Granted, Pespis is vapid stuff. The commercial is rather like putting lipstick on...nevermind.
Just please don't confuse the Pepsi People with the Polo People!
(You told us to "mock [you] now" . . . but it's so much sweeter to mock you later :-) !)
I was thinking that RC Cola (remember the "Me & My RC" campaign?) might have been the true winner in the counter-culture-cola wars . . . but now Wikipedia has undone me again -- explaining that RC was acquired by Cadbury Schweppes plc.
Which, of course, would make RC drinkers of yesteryear into latter-day "effete, Snapple-sipping country clubbers" (to quote your Dad).

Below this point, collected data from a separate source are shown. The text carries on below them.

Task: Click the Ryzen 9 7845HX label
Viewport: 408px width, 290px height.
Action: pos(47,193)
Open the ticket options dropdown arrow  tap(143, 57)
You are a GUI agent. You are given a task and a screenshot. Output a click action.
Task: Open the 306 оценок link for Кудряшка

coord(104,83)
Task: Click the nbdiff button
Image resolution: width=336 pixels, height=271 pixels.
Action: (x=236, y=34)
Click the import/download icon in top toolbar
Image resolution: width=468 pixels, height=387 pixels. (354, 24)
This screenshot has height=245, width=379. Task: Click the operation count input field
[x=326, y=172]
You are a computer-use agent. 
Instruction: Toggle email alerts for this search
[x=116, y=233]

I remember this ad very well. On my list of things I want to do before I die is to sail to a remote cove on the East Coast and have a clam bake on he beach. I all looks so cool.
I wonder of the impression is different between East and West coast? We have very few desolate anchorages on the West Coast and our heritage is so different, we would just drive to the beach. Which doesn't have quite the fun in it as sailing to your destination.

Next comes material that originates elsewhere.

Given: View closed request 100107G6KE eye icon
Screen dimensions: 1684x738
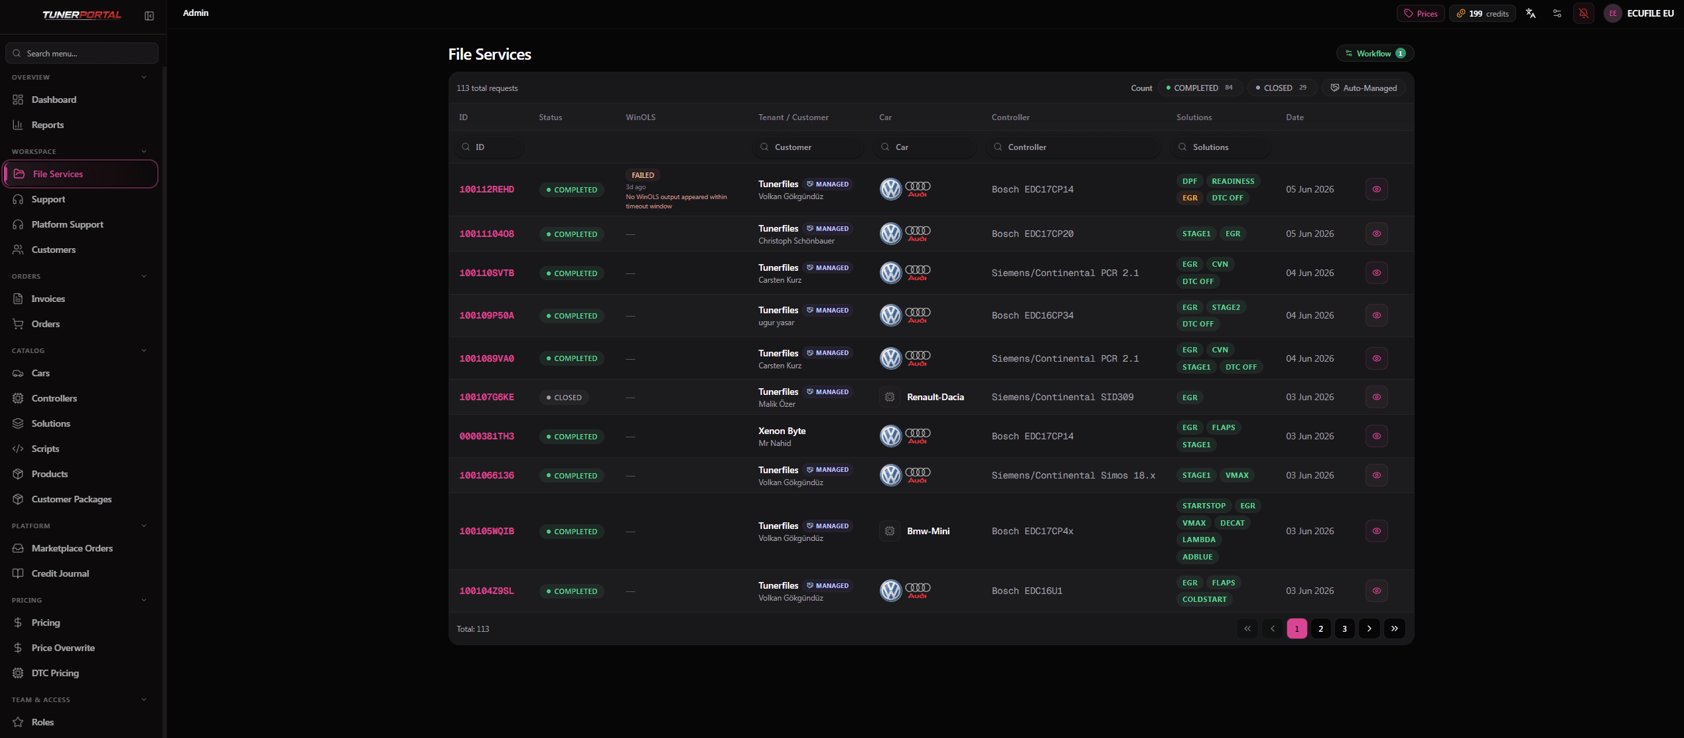Looking at the screenshot, I should coord(1377,397).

One more thing, commercials like that back in the day caused communists to go ballistic, so they had all kinds of entertainment value beyond their air time.
By GreenmanTim, at Sun Nov 02, 10:27:00 AM:
By far the most disturbing "vintage" cola commercials which this post has prompted me to search for on YouTube are the "I'm a Pepper" slots from the disco era featuring David "Makin It" Naughton. Here, he hoofs it with Popeye...
http://www.youtube.com/watch?v=gQPN3UKQM-U
By GreenmanTim, at Sun Nov 02, 10:29:00 AM:
"On my list of things I want to do before I die is to sail to a remote cove on the East Coast and have a clam bake on he beach. I all looks so cool. "
I suspect Escort81 and I could hook you up, Tyree. A good aspiration to have.
By TigerHawk, at Sun Nov 02, 12:01:00 PM:
Indeed, GreenmanTim could rent Tyree a beautiful Victorian over a bluff in Buzzard's Bay, MA. I happen to know there are clams in the beach below, because I have personally dug them up.